Once the bandits fled, Titus, my younger brother, kept watch in case the fools tried again to mount an assault. I dug a grave for Wordworth. The morning sun rose quickly, spreading its fire-blanket over the sky. I broke from grave-digging to sip water from my canteen, but I also threw together a small lean-to, using my blanket, some twine, and a stick, so Wordsworth’s body wouldn’t have to go to the grave clothed in stench from the sun expediting his decay. Titus said it was a delicacy unwarranted. He and Wordsworth didn’t get along so well. Wordsworth and I got along well enough, but I was more readily available for Wordsworth’s requests — what Titus called demands; and I let Wordsworth’s little lies go on without snatching them up and gutting them. Like catching a fish too small to eat, even when it seems that’s all the kinds of fish there are in the water.
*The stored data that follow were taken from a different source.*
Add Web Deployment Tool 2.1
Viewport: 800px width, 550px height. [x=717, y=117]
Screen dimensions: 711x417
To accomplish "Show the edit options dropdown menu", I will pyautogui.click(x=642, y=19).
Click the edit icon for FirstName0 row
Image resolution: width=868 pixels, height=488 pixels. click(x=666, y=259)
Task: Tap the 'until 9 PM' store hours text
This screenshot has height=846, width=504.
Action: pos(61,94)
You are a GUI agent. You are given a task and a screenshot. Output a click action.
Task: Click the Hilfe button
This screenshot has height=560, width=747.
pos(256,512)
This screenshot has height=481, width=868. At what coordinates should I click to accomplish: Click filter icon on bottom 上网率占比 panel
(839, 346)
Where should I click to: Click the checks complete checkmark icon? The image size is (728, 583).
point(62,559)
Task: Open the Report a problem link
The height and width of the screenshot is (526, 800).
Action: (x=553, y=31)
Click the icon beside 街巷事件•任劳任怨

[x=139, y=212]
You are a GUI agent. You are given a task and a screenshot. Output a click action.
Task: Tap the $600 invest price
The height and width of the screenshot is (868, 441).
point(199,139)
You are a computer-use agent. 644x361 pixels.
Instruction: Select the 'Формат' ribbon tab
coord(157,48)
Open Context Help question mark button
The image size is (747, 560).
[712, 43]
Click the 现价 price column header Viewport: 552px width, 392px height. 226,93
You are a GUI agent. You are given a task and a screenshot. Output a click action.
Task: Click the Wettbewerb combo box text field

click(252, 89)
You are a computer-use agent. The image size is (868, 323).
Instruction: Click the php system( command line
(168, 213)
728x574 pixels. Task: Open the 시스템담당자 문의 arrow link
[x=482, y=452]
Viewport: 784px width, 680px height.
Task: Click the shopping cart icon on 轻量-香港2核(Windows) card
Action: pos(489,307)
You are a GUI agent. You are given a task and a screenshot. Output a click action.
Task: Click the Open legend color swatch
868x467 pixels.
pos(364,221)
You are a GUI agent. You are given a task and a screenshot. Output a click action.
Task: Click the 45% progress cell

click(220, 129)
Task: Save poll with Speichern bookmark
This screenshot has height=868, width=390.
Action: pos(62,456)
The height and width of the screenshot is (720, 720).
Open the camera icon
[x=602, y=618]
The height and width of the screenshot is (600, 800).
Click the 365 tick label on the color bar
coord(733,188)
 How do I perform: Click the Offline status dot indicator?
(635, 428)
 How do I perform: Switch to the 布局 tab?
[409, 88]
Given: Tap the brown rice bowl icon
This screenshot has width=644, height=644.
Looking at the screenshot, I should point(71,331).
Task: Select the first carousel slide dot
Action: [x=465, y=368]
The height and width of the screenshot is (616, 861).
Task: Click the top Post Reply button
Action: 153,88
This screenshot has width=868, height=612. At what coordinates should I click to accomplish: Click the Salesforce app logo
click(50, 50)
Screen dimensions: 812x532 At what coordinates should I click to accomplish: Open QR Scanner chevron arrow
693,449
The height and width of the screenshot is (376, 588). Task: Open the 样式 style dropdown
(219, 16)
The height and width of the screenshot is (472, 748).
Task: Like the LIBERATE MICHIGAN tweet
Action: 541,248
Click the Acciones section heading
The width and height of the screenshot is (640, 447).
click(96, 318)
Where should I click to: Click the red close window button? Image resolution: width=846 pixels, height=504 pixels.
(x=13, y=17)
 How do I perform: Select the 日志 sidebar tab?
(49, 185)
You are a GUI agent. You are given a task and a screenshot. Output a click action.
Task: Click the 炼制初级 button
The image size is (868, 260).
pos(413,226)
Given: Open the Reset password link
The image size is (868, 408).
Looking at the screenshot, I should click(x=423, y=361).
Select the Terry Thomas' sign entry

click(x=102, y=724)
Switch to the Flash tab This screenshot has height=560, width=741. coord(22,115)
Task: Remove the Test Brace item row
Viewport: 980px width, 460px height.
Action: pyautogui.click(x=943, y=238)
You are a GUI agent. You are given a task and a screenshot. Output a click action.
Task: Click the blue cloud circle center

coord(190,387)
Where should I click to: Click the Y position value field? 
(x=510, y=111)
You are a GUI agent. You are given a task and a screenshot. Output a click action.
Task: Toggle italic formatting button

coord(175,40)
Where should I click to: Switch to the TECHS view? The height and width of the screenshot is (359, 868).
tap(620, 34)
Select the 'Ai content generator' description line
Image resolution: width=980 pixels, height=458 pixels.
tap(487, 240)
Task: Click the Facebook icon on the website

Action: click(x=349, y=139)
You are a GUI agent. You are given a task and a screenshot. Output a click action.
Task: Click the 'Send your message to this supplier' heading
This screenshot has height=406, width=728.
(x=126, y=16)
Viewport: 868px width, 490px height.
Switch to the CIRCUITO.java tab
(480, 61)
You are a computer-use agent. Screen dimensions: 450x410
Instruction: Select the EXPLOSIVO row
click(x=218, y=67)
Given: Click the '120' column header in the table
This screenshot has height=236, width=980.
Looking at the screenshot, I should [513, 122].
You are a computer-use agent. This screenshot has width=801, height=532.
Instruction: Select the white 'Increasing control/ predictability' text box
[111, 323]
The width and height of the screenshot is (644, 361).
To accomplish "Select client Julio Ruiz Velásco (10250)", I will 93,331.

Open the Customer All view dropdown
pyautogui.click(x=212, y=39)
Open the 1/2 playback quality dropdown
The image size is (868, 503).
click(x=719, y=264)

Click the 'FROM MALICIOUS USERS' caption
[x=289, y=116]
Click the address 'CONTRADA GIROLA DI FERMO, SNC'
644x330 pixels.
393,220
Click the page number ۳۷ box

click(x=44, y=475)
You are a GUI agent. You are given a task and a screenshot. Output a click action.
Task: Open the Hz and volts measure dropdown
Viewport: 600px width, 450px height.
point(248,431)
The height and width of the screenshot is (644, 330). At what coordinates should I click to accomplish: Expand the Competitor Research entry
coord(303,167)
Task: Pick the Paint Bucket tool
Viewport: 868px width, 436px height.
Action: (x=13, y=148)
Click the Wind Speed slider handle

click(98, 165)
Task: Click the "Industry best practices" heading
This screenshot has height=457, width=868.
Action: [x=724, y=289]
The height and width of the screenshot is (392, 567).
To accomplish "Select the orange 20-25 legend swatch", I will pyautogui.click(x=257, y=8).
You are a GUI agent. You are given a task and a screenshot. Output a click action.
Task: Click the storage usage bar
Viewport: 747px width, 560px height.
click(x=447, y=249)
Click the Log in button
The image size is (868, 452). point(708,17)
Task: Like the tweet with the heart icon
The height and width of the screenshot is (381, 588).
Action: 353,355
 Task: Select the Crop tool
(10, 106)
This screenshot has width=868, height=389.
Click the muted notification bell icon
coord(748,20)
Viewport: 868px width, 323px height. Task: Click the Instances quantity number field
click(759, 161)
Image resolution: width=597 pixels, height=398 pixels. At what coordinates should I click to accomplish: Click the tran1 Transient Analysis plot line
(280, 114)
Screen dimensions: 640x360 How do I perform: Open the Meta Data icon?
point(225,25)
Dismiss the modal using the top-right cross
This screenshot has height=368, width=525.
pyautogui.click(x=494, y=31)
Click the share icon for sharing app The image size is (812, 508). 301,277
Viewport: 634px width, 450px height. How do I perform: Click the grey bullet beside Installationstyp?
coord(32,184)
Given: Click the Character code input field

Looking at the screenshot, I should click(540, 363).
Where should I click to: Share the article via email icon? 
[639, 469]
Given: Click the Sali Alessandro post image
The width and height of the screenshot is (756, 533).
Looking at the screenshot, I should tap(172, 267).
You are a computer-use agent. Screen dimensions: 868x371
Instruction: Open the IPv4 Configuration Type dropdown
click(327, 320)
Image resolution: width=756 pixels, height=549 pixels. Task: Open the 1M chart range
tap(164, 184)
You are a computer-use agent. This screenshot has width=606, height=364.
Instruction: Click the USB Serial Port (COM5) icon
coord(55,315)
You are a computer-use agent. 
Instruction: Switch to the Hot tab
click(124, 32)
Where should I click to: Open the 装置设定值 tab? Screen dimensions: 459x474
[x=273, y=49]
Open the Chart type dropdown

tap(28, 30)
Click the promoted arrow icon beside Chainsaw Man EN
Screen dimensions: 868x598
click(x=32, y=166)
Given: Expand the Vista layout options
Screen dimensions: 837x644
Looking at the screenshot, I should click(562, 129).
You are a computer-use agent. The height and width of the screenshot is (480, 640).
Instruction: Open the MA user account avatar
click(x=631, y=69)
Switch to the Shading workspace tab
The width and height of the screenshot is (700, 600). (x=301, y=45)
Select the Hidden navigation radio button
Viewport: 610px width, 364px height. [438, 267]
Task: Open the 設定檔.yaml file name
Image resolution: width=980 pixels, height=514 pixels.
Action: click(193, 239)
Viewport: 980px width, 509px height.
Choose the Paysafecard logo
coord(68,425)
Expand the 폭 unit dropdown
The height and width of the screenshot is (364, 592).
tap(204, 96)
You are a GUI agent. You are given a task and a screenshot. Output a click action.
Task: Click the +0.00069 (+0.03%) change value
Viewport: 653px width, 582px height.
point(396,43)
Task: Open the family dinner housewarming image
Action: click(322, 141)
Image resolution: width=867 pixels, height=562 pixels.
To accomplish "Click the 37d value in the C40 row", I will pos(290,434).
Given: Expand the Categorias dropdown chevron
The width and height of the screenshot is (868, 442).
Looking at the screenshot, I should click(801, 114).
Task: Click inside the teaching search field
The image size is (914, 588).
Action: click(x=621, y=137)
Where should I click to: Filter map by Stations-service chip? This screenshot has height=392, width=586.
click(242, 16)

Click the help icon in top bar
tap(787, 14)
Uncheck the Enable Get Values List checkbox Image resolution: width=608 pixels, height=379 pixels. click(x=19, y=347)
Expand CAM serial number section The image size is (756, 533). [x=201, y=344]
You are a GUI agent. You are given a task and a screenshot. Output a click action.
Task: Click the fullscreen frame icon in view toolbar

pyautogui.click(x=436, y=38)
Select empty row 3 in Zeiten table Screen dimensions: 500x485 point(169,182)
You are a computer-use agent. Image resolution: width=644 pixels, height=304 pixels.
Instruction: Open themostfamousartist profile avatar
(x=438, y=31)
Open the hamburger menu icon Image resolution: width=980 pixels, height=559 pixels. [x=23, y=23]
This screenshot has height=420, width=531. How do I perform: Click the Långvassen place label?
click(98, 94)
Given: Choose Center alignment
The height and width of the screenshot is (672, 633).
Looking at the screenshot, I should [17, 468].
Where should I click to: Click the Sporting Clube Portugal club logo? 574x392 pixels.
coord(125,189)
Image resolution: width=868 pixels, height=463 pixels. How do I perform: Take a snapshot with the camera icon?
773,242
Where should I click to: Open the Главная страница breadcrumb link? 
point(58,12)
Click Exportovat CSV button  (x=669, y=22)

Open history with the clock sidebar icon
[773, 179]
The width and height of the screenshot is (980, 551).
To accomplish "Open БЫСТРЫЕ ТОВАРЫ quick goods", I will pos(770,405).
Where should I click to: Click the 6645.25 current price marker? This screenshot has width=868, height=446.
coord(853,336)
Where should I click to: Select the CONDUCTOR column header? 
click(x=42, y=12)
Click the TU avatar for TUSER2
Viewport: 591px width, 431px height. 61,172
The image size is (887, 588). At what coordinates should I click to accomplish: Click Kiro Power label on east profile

Titus, on the other hand, often told Wordworth to do his own bidding, and he was a quick draw when it came to putting sights on one of Wordsworth’s fictions.
But when I finished the lean-to and took some water to Titus, he thanked me and also cut his eyes at Wordsworth and pursed his lips as if to condemn the man for being killed. Maybe it’s a morbid thought, but Wordsworth probably could have stayed alive had he kept behind the large rock with us and devised a plan of counter-attack, rather than rushing out astride the silly steed called Rash, only to be gunned down. And being gunned down so quickly when violence started, he was no help to us throughout the mayhem.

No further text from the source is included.